重量選別機重量量測系統性能之改良

Abstract

蔬果重量分級機是蔬果集貨包裝場中最常見的機器。雖然應用荷重元等電子式重量秤重商品很多，但在台灣電子式的蔬果重量分級機仍很少見。因重量分級機機構原件的運動與機台之振動嚴重影響到重量動態量測精準度。本論文中，在裝置荷重元為重量感測器的蔬果重量選別機進行動態量測。量測所得訊號作快速傅立葉轉換，識別出實際重量訊號分佈於1Hz∼15Hz；而機台振動雜訊分佈於30Hz附近。研究中使用以下兩種方法以改善動態量測誤差。首先，使用電路模擬軟體Multisim模擬並設計雙T電橋帶拒濾波器，其濾波截止頻率為30Hz，利用電阻電容與運算放大器等原件實現雙T電橋帶拒濾波器再裝置於動態量測系統進行實驗。實驗結果發現，高品質因數（Ｑ＝0.65）帶拒濾波器有最佳的量測誤差改善結果，其動態量測誤差可改善至±5％以內。第二種方法是利用Simulink模式設計反摺機濾波器。在Simulink環境下模擬並實現動態量測輸出訊號經反摺積濾波器的濾波結果。利用數位低通濾波器將輸出訊號作平滑化處理以過濾輸出訊號中的高頻雜訊，再將平滑化後的訊號輸入至反摺積濾波器作濾波處理。濾波結果發現，反摺積濾波器可將動態量測誤差改善至±2％的動態量測誤差，此性能可以滿足商用蔬果重量分級機的需求。

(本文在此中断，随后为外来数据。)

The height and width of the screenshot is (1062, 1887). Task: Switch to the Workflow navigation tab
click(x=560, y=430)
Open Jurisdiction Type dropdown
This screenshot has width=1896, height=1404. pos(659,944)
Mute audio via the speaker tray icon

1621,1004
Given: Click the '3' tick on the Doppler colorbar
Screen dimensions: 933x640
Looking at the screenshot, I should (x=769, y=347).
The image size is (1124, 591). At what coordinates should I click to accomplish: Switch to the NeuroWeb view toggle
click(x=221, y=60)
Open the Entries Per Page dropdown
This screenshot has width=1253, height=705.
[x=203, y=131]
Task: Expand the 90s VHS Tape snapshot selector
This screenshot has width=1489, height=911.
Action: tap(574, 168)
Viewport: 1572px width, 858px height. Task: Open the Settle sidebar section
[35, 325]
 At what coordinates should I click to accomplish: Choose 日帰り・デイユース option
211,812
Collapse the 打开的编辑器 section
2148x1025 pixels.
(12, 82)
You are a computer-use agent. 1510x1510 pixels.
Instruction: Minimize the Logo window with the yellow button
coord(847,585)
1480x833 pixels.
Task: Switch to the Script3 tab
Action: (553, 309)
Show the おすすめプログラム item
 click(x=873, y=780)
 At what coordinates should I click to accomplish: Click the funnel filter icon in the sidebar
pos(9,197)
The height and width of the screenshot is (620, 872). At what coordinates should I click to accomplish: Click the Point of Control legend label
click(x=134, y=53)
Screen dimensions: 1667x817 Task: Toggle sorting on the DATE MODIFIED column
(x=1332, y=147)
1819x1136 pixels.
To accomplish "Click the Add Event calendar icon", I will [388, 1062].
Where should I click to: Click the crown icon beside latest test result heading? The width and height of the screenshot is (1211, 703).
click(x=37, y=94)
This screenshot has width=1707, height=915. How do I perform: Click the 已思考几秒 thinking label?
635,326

Weighting sorter is one of the most popular machinery found in produce packers. Although load cell has been commercially applied in weight measurement for a long time, but in Taiwan it is still limited to be used in produce weighting sorter. Noise occurred by movement of mechanical elements and vibration of frame of the sorter greatly interference the weight measurement accuracy. In the thesis, by the use fast Fourier transform for the dynamic measurement signals of the load cell in a commercial sorter were identified as weighting signals distributed from 1 to 15Hz and the vibration noise mainly around 30Hz. Two methods were then implied to reduce the vibration noise in order to decrease the dynamic measurement error. First, a commercial software Multisim was used to simulate and design Twin-T band reject filters with cut-off frequency at 30Hz, filters were then realized through RC and Op-Amps circuits and were examined in dynamic measurements. The high quality Twin-T band reject filter with Q=0.65 gave the best results, the dynamic measurement error were lowered to ±5％. The second approach was to design a deconvolution filter using Simulink schema. Based on the dynamic response of the measurement system a deconvolution filter was simulated and materialize in the Simulink environment. The dynamic measurement signals were first digitally smoothed to eliminate high frequency noise and then processed with the deconvolution filter. With these process the dynamic measurement error were lowered to ±2 ％, that is fairly acceptable in the commercial measurement for a produce weighting sorter.